Don’t cut these from your budget no matter how broke you are:

  • Health and dental care – Regular checkups can help prevent smaller problems from morphing into major issues. Neglecting your teeth can cause severe damage in the long term. Using old medications to treat yourself can be dangerous.
  • Tenant’s insurance – Covers your household goods if you are a renter. Likewise, if you own a condo your personal belongings are not covered in the building insurance you pay for as part of your condo fee. For a low cost you will be protected if you experience a fire or flooding, or your belongings are stolen.

Paying more upfront for a quality item that lasts longer makes good financial sense. I’m not suggesting you buy top-of-the-line for everything, but for things you use every day, buy the best you can afford.

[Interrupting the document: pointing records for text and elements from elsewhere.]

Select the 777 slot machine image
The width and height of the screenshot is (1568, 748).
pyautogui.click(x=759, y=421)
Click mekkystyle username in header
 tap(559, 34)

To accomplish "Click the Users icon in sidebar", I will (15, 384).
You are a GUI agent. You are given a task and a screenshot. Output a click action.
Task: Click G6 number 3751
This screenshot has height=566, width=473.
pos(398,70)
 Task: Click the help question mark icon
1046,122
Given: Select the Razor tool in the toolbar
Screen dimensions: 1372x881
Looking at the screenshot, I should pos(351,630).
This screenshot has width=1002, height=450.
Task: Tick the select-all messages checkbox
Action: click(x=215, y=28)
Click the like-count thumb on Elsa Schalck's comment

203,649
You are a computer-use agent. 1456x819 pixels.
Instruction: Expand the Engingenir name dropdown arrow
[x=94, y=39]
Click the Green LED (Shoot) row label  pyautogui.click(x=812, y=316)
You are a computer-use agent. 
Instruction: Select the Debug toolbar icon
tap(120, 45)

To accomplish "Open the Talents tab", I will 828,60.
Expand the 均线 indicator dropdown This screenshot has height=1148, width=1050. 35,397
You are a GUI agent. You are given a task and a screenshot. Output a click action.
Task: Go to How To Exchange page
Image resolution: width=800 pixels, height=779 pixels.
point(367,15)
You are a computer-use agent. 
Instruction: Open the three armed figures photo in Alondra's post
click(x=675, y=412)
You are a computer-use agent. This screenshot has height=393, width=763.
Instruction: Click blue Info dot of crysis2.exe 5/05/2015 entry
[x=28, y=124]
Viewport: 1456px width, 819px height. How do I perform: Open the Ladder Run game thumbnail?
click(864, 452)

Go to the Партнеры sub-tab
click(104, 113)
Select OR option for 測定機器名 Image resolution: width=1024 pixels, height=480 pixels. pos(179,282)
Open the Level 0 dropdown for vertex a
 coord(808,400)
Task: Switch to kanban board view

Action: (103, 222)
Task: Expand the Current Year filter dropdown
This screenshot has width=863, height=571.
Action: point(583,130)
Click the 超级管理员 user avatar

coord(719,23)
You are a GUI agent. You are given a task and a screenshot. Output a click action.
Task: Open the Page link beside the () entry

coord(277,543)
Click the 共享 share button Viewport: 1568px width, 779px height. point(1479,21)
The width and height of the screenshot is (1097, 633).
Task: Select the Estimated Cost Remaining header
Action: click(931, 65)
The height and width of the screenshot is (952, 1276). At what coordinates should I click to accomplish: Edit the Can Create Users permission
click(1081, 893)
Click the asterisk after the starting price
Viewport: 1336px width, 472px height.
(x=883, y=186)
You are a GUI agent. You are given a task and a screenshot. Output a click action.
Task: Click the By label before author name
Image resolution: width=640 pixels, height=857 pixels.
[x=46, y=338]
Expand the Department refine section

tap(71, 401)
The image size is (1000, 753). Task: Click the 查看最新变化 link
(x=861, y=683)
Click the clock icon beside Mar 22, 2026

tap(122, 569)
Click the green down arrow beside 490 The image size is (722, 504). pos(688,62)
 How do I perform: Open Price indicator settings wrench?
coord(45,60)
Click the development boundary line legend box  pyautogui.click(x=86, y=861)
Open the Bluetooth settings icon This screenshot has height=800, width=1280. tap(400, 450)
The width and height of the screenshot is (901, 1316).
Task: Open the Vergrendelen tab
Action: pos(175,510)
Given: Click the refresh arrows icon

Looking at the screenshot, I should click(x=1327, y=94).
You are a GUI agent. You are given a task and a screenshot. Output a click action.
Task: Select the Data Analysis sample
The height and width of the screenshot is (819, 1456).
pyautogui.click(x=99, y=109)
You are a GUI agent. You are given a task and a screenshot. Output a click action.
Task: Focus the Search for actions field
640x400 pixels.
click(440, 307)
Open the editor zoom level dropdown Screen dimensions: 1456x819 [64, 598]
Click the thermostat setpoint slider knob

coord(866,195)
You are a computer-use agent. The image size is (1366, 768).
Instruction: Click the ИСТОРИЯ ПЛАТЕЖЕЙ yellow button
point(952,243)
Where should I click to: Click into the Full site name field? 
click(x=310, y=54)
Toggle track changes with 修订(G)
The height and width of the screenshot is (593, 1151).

  • Shoes – Cheap shoes that are worn a lot won’t last long and will have to be replaced often. You spend a lot of time on your feet so you should be comfortable – or your feet and back will pay.
  • Cookware and knives that you use every day. Cheap pots will warp and not cook evenly and are harder to clean. Inexpensive knives dull quickly.  Yes, you can sharpen them, but most people will use a dull knife for far too long, resulting in hands cramping and tiring quickly, and the risk of serious cuts.
  • Paint – It may seem like a bargain, but cheaper paint is usually of lower quality and more watery. It will give you terrible coverage and you will have to do multiple coats and may need to paint more often. This not only negates the cost saving, it requires more time and labour.

Don’t go too long before replacing these items:

  • Mattress – Few things are as vital as a good night’s rest. If you find yourself waking up not feeling rested and with body aches, it’s probably time to start looking for a new mattress.
  • Car maintenance – I was told by a mechanic that a lot of car problems could be avoided by simply doing regular oil changes. Keep your vehicle in top operating condition with the manufacturer’s recommendations for maintenance.
  • Tires – I’ll admit I drove on seriously worn tires one winter. Needless to say, this has a big impact on your car’s safety. It’s not worth the risk to save a bit of money.

Don’t think you can scrimp in these areas:

  • Insurance – Insurance companies can vary widely in their costs, and it pays to shop around. But don’t just buy the lowest premium. Make sure you have the coverage you need. You don’t want to find out your policy won’t cover a claim when you need it the most.
  • Household DIY – If you are experienced and comfortable with doing the work, it’s a good way to save money. However, if you are going to have work done – whether renovating or repairs – sometimes it’s wise to pay for professional help right from the start rather than be forced to get someone in to fix a problem that you have caused yourself with your inexperience.

Final thoughts

Bargain hunting and being frugal are part of the way of life for many of us. Being economical is generally wise. However, shelling out a little extra cash will save you aggravation, time, or money in the future.